0

I have a console application that reads emails and their attachments. I save the attachments to disc successfully and now I need to update the stock levels of products in my products table from the csv attachment.

I am looking for the best method of doing this as the CSV file has about 8000 and for this supplier we will have only 1000 products to update.
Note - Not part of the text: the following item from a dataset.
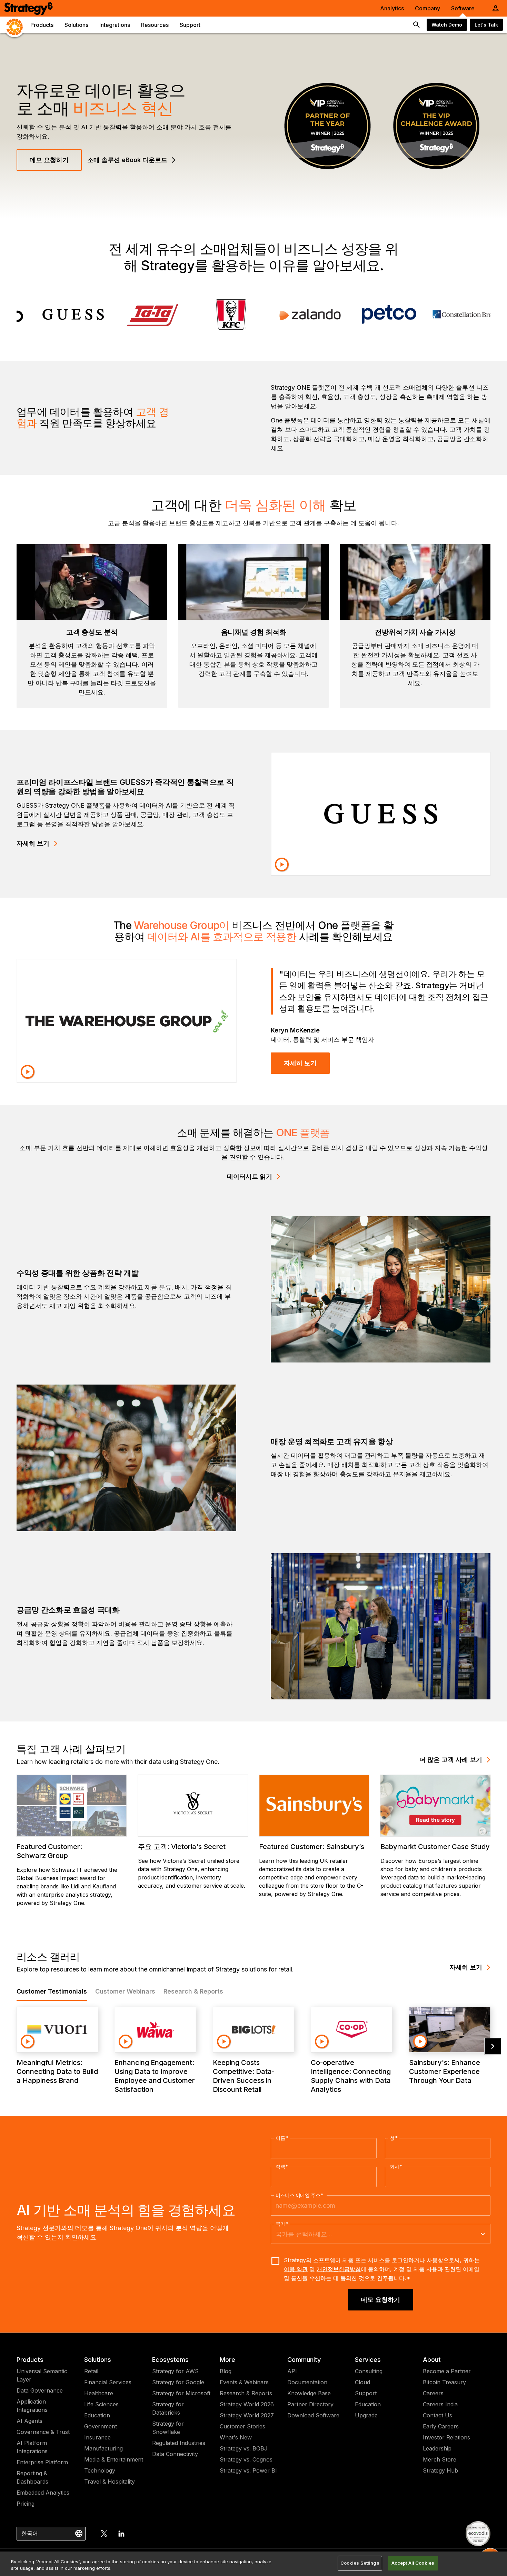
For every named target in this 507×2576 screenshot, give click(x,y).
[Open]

So should i add all to a table delete unwanted or from console application read each line if product in csv in my db table insert into temp table or just do the update straight away?

I dont want to cause bottle necks, timouts etc as these files of 3mb will be collected upto every 10 minutes or so.

to read the csv i am looking at these methods:

Thanks

Community
  • 1
  • 1
Jonnymaboy
  • 543
  • 2
  • 4
  • 18

1 Answers1

0

I've written a number of similar applications.

In my experience, it's best to treat the CSV files as untrusted - they may be corrupted, the exporting application may have bugs, the data may not be consistent. Many of the validation steps in my systems have required access to data that lives in the SQL database.

So, the steps I usually take:

  • (.Net app): check CSV file for consistency (e.g. ask for a checksum from the exporting application, or a row count, or a file size).
  • (.Net app): read in CSV file
  • (.Net app): for each line in CSV file:
    • validate line (column types and nullability)
    • import line into database holding table.
  • Once all records are imported:
  • (SQL): run data validation against holding table (foreign key constraints, business/data rules)
  • SQL: move data from holding table to production table
  • SQL: update other production data as required (e.g. update stock levels).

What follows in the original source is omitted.